Expert Opin Pharmacother. 2013. An update on pharmacological treatment of erectile dysfunction with phosphodiesterase type 5 inhibitors. Phosphodiesterase type 5 inhibitors (PDE5-i) are used for the oral treatment of erectile dysfunction (ED). Since the launch of sildenafil more than 15 years ago, new molecules have become available. At present, in addition to tadalafil and vardenafil, there are three other drugs, udenafil, avanafil and mirodenafil, marketed in some countries which appear to be promising. The clinical pharmacological differences in dosage and side effects of all PDE5-i are evaluated. All PDE5-i are equally effective and safe for the treatment of ED. On-demand use of any PDE5-i is also safe for patients with comorbid conditions. Tadalafil seems to be the preferred drug by patients and physicians, probably due to its peculiar pharmacological profile that makes sexual intercourse more spontaneous for the patients.
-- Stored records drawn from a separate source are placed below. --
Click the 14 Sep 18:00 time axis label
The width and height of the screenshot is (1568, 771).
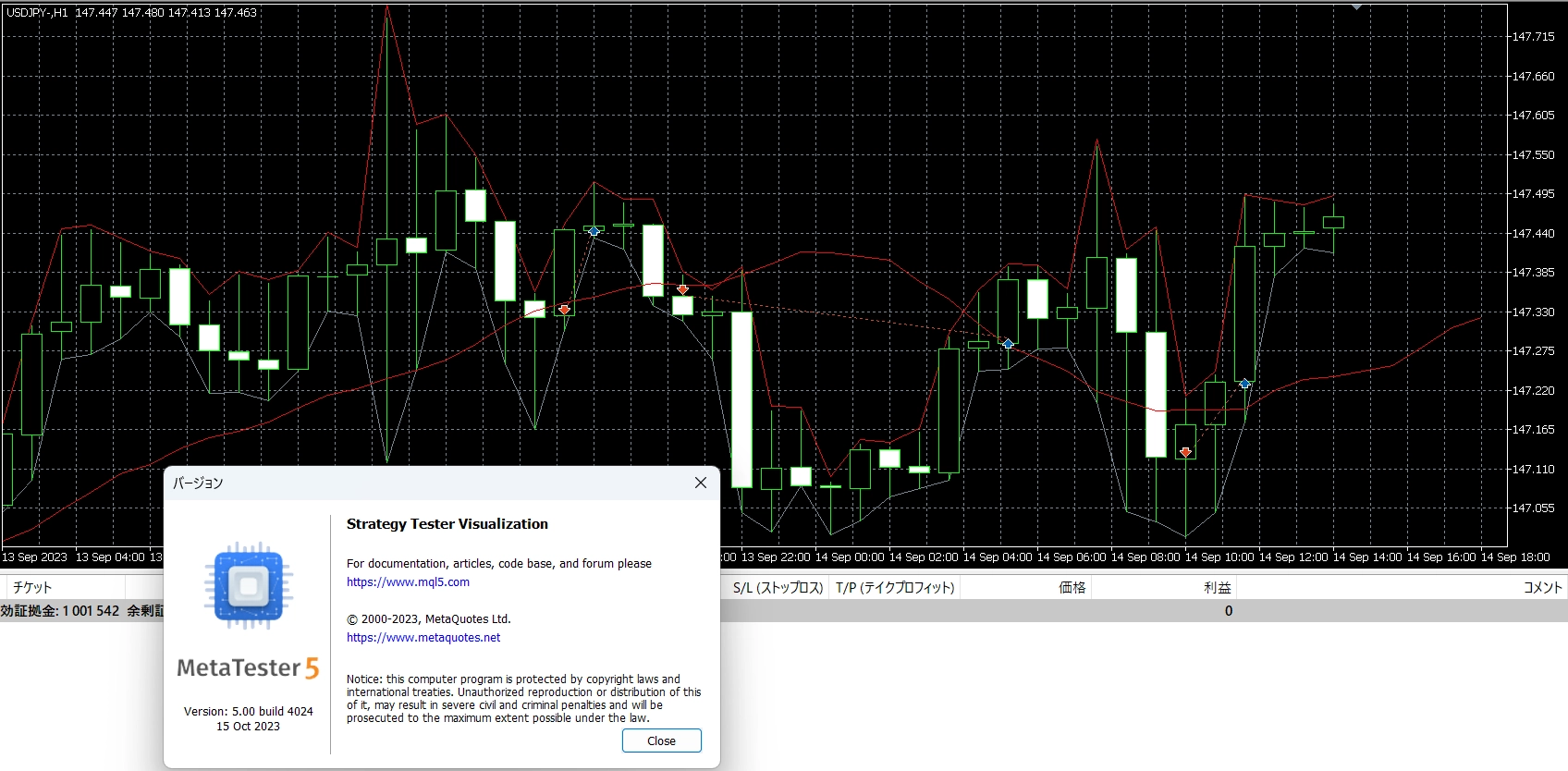coord(1514,557)
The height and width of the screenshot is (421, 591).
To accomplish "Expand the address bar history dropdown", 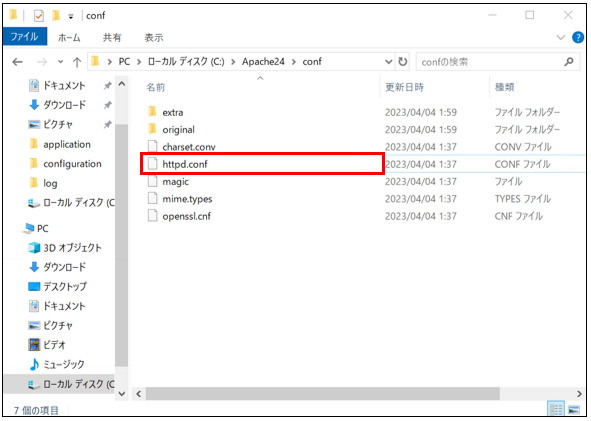I will pos(388,62).
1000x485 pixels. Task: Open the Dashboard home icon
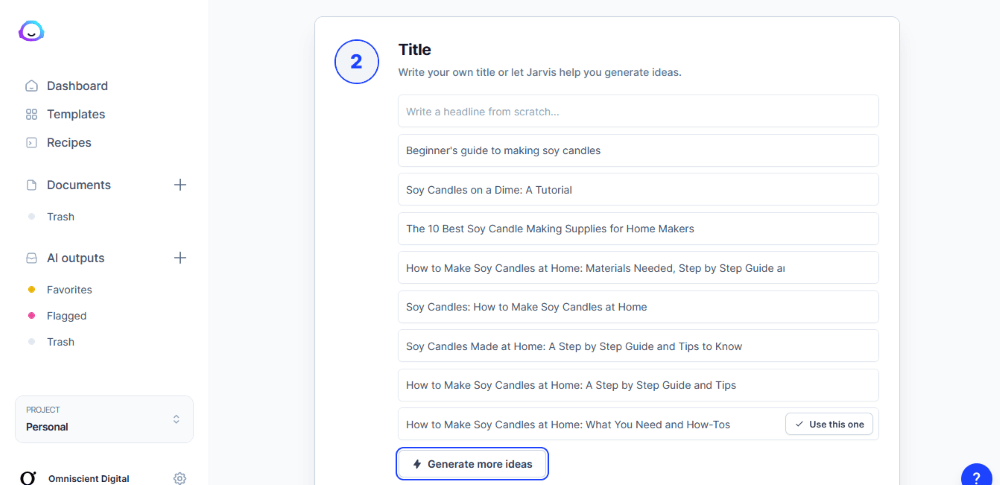[x=31, y=86]
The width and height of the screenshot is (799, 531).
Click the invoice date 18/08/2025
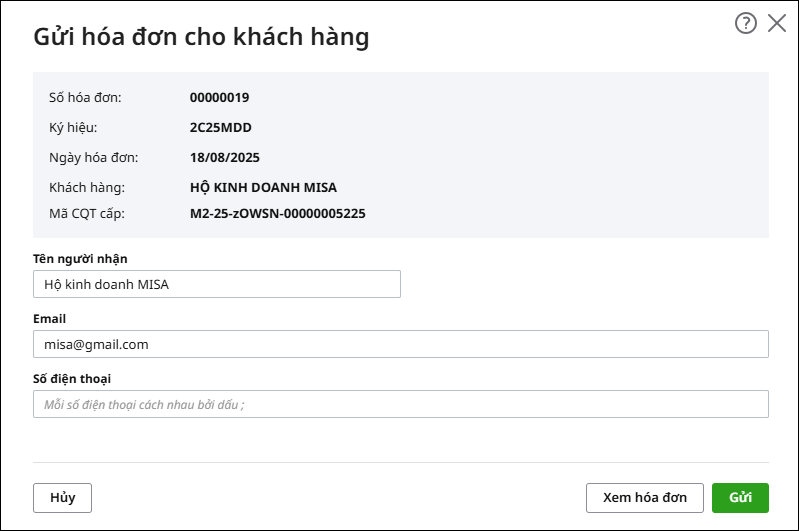tap(225, 157)
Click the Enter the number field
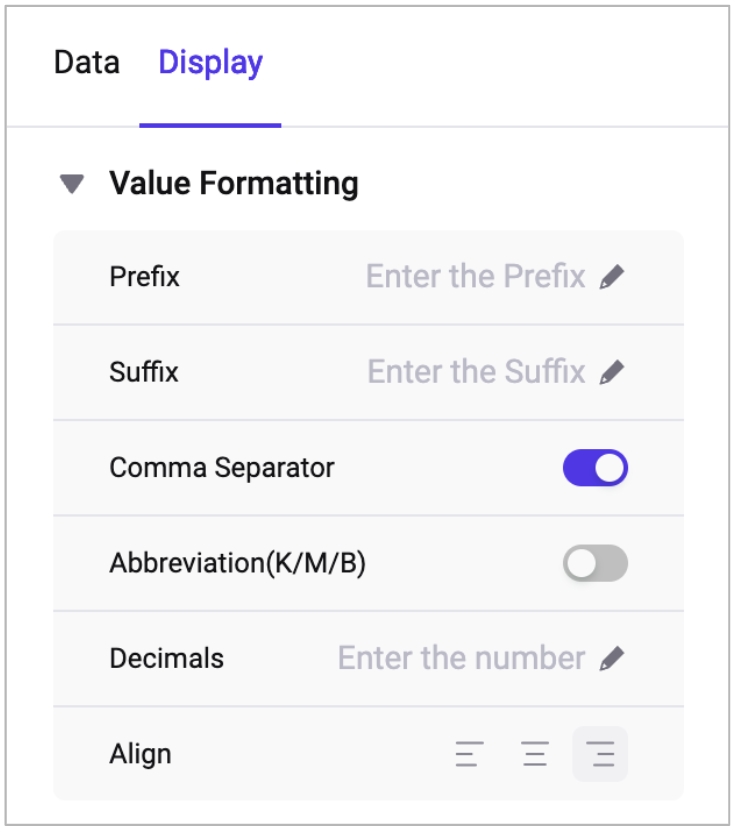 (461, 658)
Preliminary data suggest that the use of vardenafil may also be beneficial in cases of ED associated with premature ejaculation. Daily treatment is another option in men with ED and documented vascular or prostate disease. In geriatric or in difficult-to-treat populations, the evaluation of testosterone plasma levels will help to predict the efficacy of any PDE5-i. Remarkably, when such drugs are withdrawn for any reason, ED most often continues to occur because of the presence of an underlying disease.